Postal workers find it all-- birds, guns, wallets, food

December 23, 1990|By Knight-Ridder News Service

PHILADELPHIA -- These days, postal workers never know what they'll find when they open mail-collection boxes across the Philadelphia area.

There's the usual assortment of letters and packages, but there are also purses and wallets, 75 to 150 of them every day.

Workers are also finding cats and birds, dead and alive, as well as guns, knives and food -- even beehives in the warmer months.

Other items: a jar of peanut butter concealing a handgun, a frying pan with cooked eggs, and a traffic ticket wrapped around a jar of pennies, presumably to pay the fine.

Margaret King, a postal spokeswoman, said one man who had too many drinks apparently mistook the mailbox for an ATM machine and deposited his card and cash.

"He realized the next morning what he had done," Ms. King said, "and we returned everything to him."

Most of the purses and wallets have been stolen; some have been lost. And nearly all are missing cash and credit cards.

They're "mailed" at 5,100 city and suburban mailboxes.

Saturdays and Sundays are the biggest days for purses and wallets, "because people steal a lot over the weekend," said William K. Hall, a postal superintendent.

He said a thief usually takes the credit cards and money and then puts the wallet or purse in a box, along with driver's licenses, identification cards and items that may have value only to the victim.

"Maybe he has a conscience," Mr.Hall said.

The articles are packaged and sent to branch offices for delivery.

"If we get a purse or wallet, we look through it for an address," Mr. Hall said.

"If there is one, we'll send it to the person who lost it and try to collect the postage on it."

"Back in the '70s, I think we had fewer thefts . . . probably less than 75 a day," said Mr. Hall. "But times are different now; there are more people who are desperate . . . people on drugs."

Letter carriers find the articles amid the piles of mail. About 20 to 30 hotel and motel keys also are found every day.

Purses and wallets containing no identification are sent to the claims and inquiry department.

There, workers try to piece together clues that might lead them to the owners.

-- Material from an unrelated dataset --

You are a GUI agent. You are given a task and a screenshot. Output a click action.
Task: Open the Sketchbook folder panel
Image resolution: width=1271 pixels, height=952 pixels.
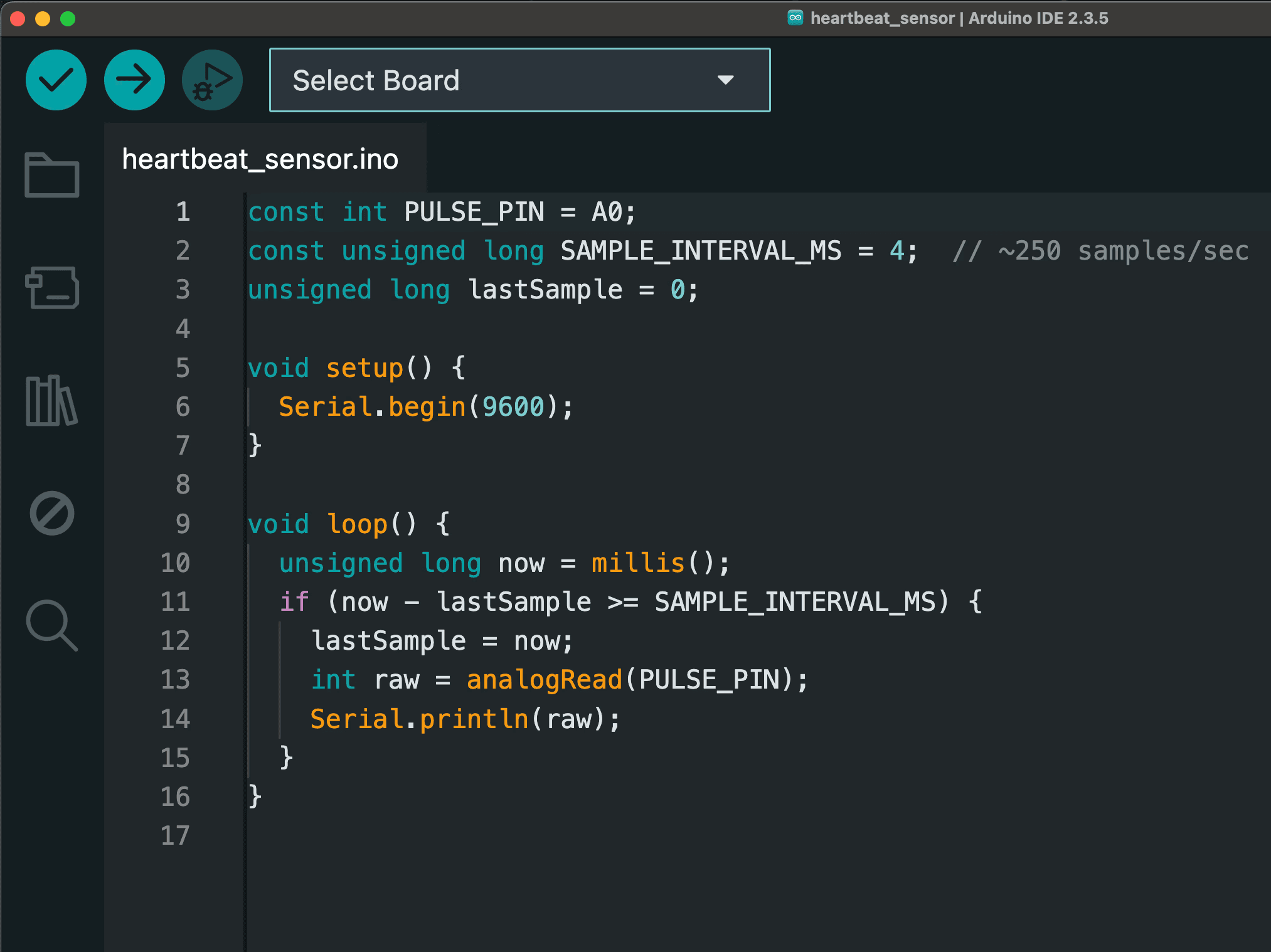[x=52, y=175]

Any lost or stolen items of value that cannot be returned after two weeks are turned over to charities.

Last year claims-department workers also recovered $140,000 in cash that was mailed but not properly addressed or that spilled from damaged envelopes. Eighty-five percent of the money was returned to the owners. The rest was placed in an account to pay insurance claims for damaged parcels.

House and car keys that are found are kept for 90 days.

As for the animals, they present no problem, postal officials say. If they're alive, they flee.

"We get everything in our mail-collection boxes," said Ms. King. "We just want to make sure it gets to the right people."